Through a spokeswoman, Georgia-based Exide Technologies declined to comment for this story.
“This was a huge, huge victory,” said Mark Lopez, who heads East Yard Communities for Environmental Justice, a nonprofit that fights against industrial pollution.
Now, Lopez and others are turning their attention to the cleanup. Residents fear that the state doesn’t have the motivation or the money to do it right. The state recently announced that tests show the lead dust may have reached as many as 10,000 homes. Yet so far, just over 150 have been cleaned.
“Lead can have very insidious effects on neurological development,” said Gina Solomon, deputy secretary for science and health at the California Environmental Protection Agency. “That is what makes the community concerned and that is also what makes us concerned.”
The company also emitted excess arsenic into the air, raising the risk of cancer and other diseases for as many as 110,000 people, according to estimates from the South Coast Air Quality Management District.
With each home costing between $40,000 and $50,000 to clean up, the total bill could climb into the hundreds of millions. Exide has paid $9 million to decontaminate homes, and the toxic substances department received an additional $7 million from the state for testing and clean up.
“How much are these brown lives worth?” said Lopez of the East Yard community group. “There is a price to this cleanup. We are being told the money isn’t there, but the question that follows is, ‘Would the money be there for another community?’”
The Department of Toxic Substances Control acknowledges that regulators should have worked together to address the problems at the plant earlier. The environmental violations dated back more than 20 years, and Exide Technologies has operated the plant since 2000. All along, the facility was allowed by the state to continue operating.

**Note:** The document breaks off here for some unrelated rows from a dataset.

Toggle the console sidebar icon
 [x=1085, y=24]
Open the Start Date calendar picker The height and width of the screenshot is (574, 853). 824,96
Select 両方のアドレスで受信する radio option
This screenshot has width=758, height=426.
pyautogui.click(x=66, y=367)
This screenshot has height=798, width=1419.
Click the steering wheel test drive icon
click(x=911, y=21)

“All of us could have acted sooner to develop a more complete picture of what the operations of that facility meant to the health of the residents around it,” said Barbara A. Lee, who took over as director of the department late last year.

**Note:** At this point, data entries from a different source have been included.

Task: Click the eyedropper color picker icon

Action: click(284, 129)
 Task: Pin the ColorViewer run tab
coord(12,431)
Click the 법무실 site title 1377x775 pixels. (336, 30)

Lee said the department had tried to shut down the facility in the past but the courts blocked the effort. Armed with new information this year, the agency told the facility it planned to deny the application for a permit.
The department is now figuring out how to safely dismantle the facility and is planning to continue testing and decontaminating the surrounding neighborhoods, Lee said.

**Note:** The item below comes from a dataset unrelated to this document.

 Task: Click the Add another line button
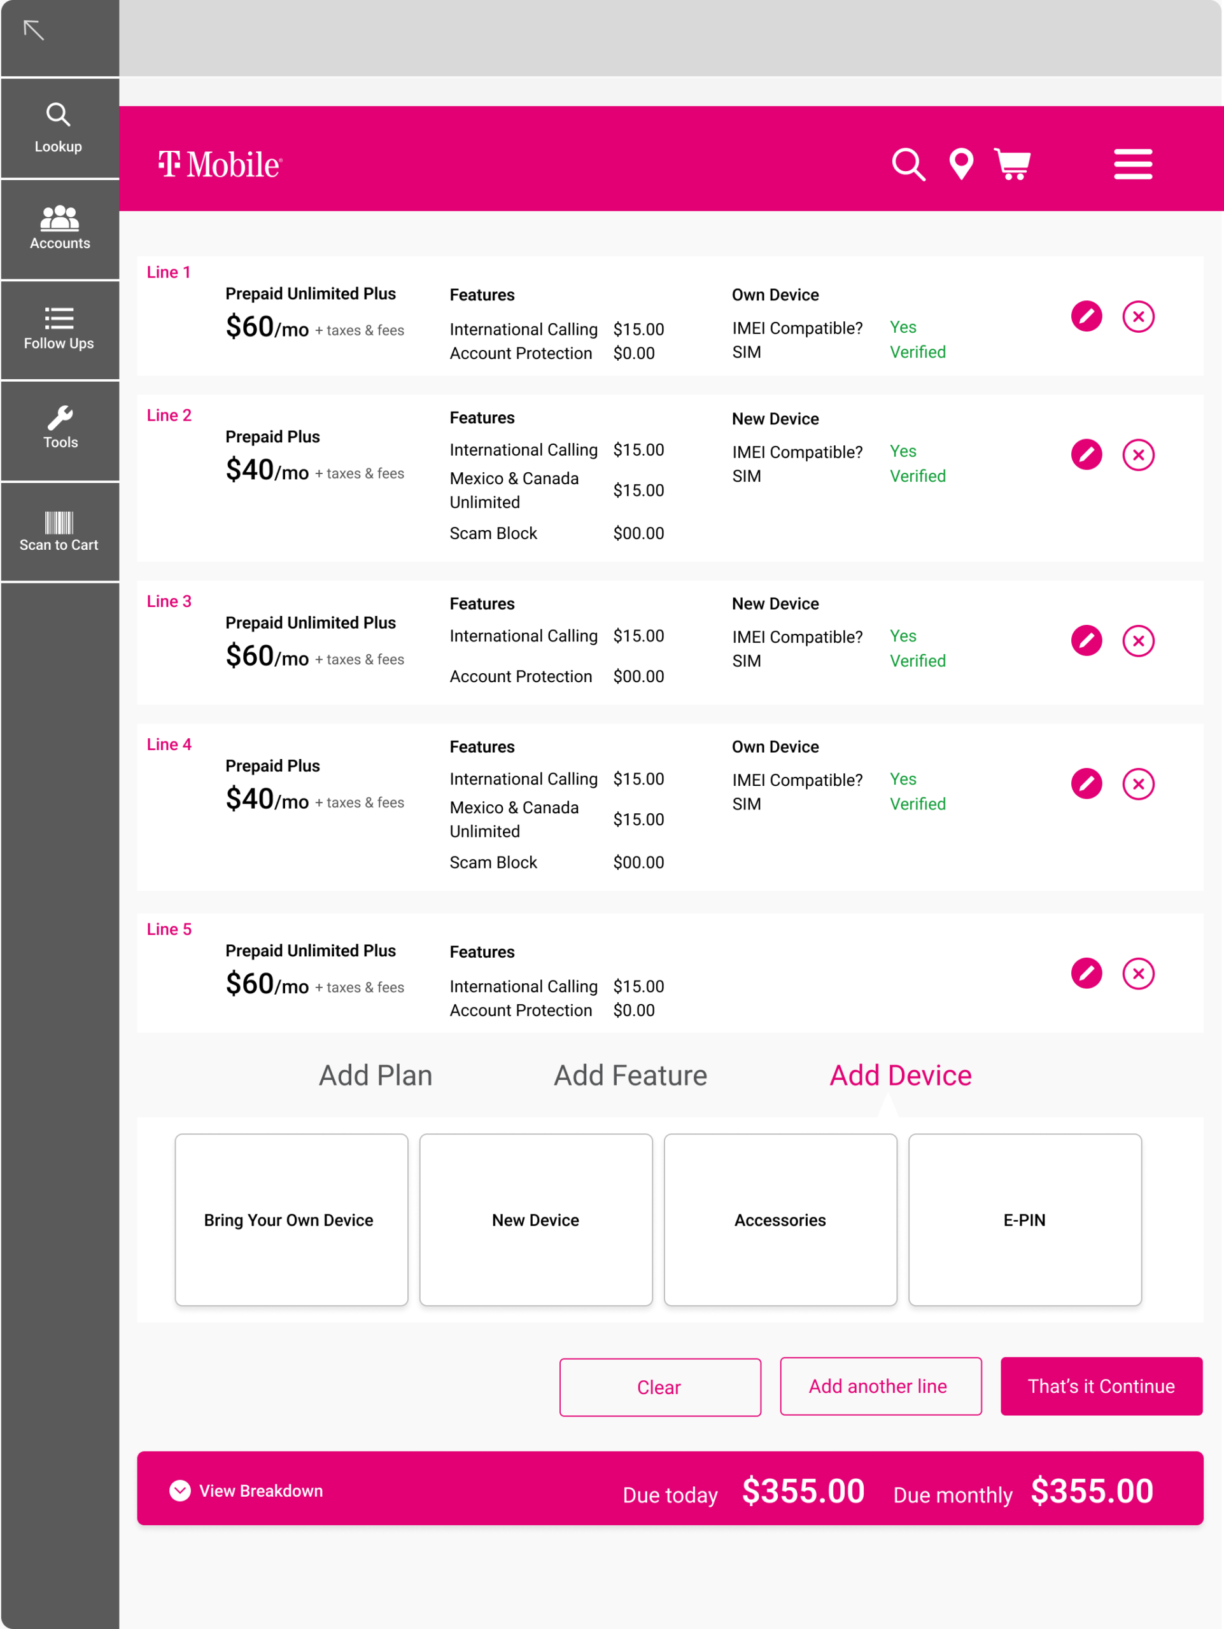coord(880,1386)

Solomon of the California EPA said she understands the community’s anxiety. But she said decades of poor land-use decisions and pollution have resulted in unhealthy conditions, and “it is something that is going to take a little while to fix.”
“We are doing the best we can as fast as we can,” she said.
That’s not what Frank Villalobos, 67, wants to hear. On a recent night, Villalobos gathered at Resurrection Church with several other parishioners to discuss Exide and other environmental problems plaguing their neighborhood, including major freeways and busy rail yards.
Villalobos urged his fellow church members to write letters to politicians and regulators pushing for demolition of the Exide facility to begin.
Teresa Marquez, 67, said she simply wants the state to decontaminate the rest of the homes.
“They need to come in and clean those houses—now,” she said. “In my mind, I see children playing in the yard. That bothers me a lot.”
Resurrection Church Monsignor John Moretta has been one of the loudest voices against Exide over the past few years. He blames the state for failing to ensure the plant was safe and urges the community itself to closely monitor the removal of lead and other toxins.
“We have to be vigilant,” he said. “The cleanup is a big deal. If we don’t keep up with that, then who else will?”